Unlike Evanston/Skokie School District 65 and Evanston’s city government, which both now broadcast meetings live on local cable access channels and also stream them live over the Internet, ETHS only records its meetings for later replay on cable.
“Televising live our meetings would be a great tool for parents, students, everyone in the community to see what’s happening in real time,” said candidate Cherie Hansen at the Tuesday night forum at the school.
“We should televise live, we should re-televise taped, and we should Internet stream, said incumbent Mark Metz. “That technology exists and would cost us next to nothing to implement.”
“There’s nothing to hide,” said candidate Scott Rochelle, “The meeting is the meeting, the minutes aren’t going to change. Let’s televise it live and give everyone an opportunity to see what’s going on.”

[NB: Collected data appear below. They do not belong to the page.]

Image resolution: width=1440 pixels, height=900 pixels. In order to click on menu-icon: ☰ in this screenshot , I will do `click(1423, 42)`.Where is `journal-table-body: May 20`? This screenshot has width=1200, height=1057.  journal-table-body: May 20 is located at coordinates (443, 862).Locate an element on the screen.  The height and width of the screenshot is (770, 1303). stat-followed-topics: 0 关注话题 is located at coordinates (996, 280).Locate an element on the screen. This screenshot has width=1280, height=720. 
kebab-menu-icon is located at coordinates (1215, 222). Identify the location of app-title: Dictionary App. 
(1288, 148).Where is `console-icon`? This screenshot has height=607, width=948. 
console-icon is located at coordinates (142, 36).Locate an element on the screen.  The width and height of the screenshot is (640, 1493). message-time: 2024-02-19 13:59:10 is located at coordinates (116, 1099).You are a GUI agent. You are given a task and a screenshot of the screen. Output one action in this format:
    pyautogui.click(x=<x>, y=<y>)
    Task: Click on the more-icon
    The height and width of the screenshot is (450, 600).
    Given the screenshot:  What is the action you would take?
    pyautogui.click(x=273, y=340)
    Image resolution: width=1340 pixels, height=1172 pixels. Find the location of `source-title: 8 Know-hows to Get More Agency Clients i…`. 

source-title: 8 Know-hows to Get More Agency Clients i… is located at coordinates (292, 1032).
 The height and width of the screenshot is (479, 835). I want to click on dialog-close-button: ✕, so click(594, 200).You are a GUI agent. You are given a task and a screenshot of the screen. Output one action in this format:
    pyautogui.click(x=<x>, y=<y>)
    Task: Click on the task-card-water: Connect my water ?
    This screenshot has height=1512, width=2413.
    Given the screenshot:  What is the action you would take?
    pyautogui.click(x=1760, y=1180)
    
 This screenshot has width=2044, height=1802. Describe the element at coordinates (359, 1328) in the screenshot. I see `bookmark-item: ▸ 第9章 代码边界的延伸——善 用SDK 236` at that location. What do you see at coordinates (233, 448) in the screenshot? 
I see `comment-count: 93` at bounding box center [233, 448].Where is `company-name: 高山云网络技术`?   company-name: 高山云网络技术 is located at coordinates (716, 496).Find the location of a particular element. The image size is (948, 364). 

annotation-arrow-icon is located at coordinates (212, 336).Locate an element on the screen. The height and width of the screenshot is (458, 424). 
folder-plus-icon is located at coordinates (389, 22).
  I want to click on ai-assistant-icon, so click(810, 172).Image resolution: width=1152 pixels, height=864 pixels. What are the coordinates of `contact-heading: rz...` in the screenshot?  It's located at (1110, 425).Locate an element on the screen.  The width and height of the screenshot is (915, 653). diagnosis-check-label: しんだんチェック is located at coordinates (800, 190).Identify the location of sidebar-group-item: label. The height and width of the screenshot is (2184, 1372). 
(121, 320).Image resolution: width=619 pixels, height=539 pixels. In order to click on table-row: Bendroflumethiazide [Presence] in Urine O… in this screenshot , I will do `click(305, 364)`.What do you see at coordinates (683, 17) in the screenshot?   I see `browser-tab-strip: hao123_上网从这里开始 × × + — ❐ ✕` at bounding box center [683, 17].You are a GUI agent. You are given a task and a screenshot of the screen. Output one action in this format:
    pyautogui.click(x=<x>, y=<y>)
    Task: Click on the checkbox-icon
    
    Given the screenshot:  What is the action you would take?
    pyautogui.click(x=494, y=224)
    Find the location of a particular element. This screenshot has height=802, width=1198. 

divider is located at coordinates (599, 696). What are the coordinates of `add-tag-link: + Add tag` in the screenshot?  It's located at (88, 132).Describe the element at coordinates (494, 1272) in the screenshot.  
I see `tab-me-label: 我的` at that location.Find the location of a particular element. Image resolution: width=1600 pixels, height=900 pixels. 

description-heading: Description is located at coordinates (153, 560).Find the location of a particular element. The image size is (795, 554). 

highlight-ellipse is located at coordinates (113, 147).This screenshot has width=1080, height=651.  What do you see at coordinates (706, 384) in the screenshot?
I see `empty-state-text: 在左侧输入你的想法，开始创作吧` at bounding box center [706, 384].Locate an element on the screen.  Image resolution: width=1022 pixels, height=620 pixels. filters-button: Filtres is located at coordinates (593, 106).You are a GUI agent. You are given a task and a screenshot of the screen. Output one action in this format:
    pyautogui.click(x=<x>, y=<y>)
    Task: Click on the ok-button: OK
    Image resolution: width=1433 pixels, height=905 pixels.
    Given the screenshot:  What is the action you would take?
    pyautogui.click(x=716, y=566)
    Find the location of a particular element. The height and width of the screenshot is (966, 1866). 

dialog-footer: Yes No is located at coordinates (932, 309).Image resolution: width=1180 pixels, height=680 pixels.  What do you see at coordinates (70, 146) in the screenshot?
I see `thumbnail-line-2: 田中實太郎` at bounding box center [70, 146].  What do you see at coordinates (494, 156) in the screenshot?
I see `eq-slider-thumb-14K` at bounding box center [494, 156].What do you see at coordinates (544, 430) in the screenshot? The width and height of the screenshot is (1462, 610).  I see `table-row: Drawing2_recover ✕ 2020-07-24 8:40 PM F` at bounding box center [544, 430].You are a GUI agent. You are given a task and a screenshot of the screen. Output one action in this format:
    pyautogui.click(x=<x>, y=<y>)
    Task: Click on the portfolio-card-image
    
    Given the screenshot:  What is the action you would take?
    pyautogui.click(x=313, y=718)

“I have a friend who was watching a District 65 live board meeting and he got so agitated about something that was being discussed that he jumped in his car, drove down and spoke in the public comment at the end,” said candidate Jonathan Baum. “And I think we should give everybody that opportunity in District 202 as well.”
But Colleton raised a concern about teachers’ privacy.
“A couple years ago a student came before the board, complaining about a teacher, and she actually named the teacher, which was awful,” Colleton said, adding that the district had edited the tape to remove the teacher’s name before the meeting was broadcast.
“That was a problem, so it would have to have a delay,” Colleton added.
Steve Bartlebaugh, head of Evanston Community Television, which manages the meeting broadcasts for District 65 and the city, but not District 202, said the CCTV live broadcasts are carried without any tape delay.
In an interview with Evanston Now, Bartlebaugh said that community media centers across the country generally resist taking on the role of censoring what goes on air.
He said the equipment may exist to enable such a delay system for live broadcasts, “but I assume it probably would be costly, and it’s not something we’ve shopped for.”
And he added that it would also require having someone present at the meetings to make decisions about what to edit out.